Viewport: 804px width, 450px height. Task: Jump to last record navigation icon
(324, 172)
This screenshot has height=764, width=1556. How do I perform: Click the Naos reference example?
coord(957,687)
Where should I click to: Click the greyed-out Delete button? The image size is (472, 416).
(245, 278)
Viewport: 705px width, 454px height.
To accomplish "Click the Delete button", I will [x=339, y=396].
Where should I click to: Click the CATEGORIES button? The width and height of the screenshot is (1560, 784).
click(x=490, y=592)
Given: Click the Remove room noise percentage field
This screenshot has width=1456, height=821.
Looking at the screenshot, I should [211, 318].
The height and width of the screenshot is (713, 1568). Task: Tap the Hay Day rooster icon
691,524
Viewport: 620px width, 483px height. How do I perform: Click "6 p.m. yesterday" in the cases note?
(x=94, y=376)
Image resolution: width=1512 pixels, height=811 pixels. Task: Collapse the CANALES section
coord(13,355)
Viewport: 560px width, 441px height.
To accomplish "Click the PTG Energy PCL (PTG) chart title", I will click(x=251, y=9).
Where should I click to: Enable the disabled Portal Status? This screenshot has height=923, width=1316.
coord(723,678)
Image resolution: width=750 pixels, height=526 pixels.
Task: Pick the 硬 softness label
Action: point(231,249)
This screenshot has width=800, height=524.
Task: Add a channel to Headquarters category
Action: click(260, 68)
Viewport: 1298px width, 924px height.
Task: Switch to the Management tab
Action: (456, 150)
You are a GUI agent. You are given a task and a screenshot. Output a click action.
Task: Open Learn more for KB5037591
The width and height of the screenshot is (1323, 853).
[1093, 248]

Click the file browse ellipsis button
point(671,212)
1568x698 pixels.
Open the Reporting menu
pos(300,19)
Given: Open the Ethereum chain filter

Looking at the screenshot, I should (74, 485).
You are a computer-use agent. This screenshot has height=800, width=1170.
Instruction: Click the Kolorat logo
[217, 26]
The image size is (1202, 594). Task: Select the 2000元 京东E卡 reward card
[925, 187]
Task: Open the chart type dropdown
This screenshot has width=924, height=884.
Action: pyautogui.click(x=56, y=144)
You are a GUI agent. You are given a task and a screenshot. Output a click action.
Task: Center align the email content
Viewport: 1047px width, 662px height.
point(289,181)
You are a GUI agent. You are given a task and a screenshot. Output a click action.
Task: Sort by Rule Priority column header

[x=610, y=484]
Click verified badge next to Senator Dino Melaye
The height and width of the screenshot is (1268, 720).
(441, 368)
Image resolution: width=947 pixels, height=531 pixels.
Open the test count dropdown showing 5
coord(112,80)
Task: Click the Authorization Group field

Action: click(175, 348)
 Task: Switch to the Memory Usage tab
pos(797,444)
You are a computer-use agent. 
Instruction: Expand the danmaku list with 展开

§ **What is expected**: Print the records verbatim, stopping after the "Given: Click the" line.

§ **Answer section**:
Viewport: 804px width, 450px height. Task: Jump to last record navigation icon
(324, 172)
This screenshot has height=764, width=1556. How do I perform: Click the Naos reference example?
coord(957,687)
Where should I click to: Click the greyed-out Delete button? The image size is (472, 416).
(245, 278)
Viewport: 705px width, 454px height.
To accomplish "Click the Delete button", I will [x=339, y=396].
Where should I click to: Click the CATEGORIES button? The width and height of the screenshot is (1560, 784).
click(x=490, y=592)
Given: Click the Remove room noise percentage field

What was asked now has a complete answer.